Each entry must be copied exactly, without omission.

_ _ _ _ _

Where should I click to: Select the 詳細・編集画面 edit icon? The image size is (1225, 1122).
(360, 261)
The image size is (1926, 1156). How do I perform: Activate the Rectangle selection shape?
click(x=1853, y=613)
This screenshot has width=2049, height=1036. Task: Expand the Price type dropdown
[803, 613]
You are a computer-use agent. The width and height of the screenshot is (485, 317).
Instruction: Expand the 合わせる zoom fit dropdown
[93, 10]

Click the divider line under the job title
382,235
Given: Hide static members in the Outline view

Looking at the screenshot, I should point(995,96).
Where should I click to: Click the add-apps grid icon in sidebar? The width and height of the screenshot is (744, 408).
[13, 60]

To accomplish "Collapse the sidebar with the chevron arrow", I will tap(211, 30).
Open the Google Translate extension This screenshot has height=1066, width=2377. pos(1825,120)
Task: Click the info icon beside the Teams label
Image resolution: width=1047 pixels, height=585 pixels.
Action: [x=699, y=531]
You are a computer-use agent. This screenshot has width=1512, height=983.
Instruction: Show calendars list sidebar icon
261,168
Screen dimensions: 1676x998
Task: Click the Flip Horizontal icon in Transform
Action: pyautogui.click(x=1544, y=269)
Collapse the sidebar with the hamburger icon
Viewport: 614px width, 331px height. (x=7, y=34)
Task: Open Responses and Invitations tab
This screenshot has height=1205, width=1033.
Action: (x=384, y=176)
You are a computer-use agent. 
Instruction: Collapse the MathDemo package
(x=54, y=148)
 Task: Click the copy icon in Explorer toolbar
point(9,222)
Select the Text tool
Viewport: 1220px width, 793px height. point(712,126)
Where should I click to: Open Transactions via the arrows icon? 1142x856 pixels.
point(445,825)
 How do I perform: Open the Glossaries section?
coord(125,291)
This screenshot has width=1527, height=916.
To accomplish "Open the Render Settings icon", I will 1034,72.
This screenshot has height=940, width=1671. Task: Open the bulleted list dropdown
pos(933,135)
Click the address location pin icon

_ _ _ _ _

_Answer to the problem_.
Where should I click to: Select the 詳細・編集画面 edit icon? The image size is (1225, 1122).
(360, 261)
The image size is (1926, 1156). How do I perform: Activate the Rectangle selection shape?
click(x=1853, y=613)
This screenshot has width=2049, height=1036. Task: Expand the Price type dropdown
[803, 613]
You are a computer-use agent. The width and height of the screenshot is (485, 317).
Instruction: Expand the 合わせる zoom fit dropdown
[93, 10]

Click the divider line under the job title
382,235
Given: Hide static members in the Outline view

Looking at the screenshot, I should point(995,96).
Where should I click to: Click the add-apps grid icon in sidebar? The width and height of the screenshot is (744, 408).
[13, 60]

To accomplish "Collapse the sidebar with the chevron arrow", I will tap(211, 30).
Open the Google Translate extension This screenshot has height=1066, width=2377. pos(1825,120)
Task: Click the info icon beside the Teams label
Image resolution: width=1047 pixels, height=585 pixels.
Action: [x=699, y=531]
You are a computer-use agent. This screenshot has width=1512, height=983.
Instruction: Show calendars list sidebar icon
261,168
Screen dimensions: 1676x998
Task: Click the Flip Horizontal icon in Transform
Action: pyautogui.click(x=1544, y=269)
Collapse the sidebar with the hamburger icon
Viewport: 614px width, 331px height. (x=7, y=34)
Task: Open Responses and Invitations tab
This screenshot has height=1205, width=1033.
Action: (x=384, y=176)
You are a computer-use agent. 
Instruction: Collapse the MathDemo package
(x=54, y=148)
 Task: Click the copy icon in Explorer toolbar
point(9,222)
Select the Text tool
Viewport: 1220px width, 793px height. point(712,126)
Where should I click to: Open Transactions via the arrows icon? 1142x856 pixels.
point(445,825)
 How do I perform: Open the Glossaries section?
coord(125,291)
This screenshot has width=1527, height=916.
To accomplish "Open the Render Settings icon", I will 1034,72.
This screenshot has height=940, width=1671. Task: Open the bulleted list dropdown
pos(933,135)
Click the address location pin icon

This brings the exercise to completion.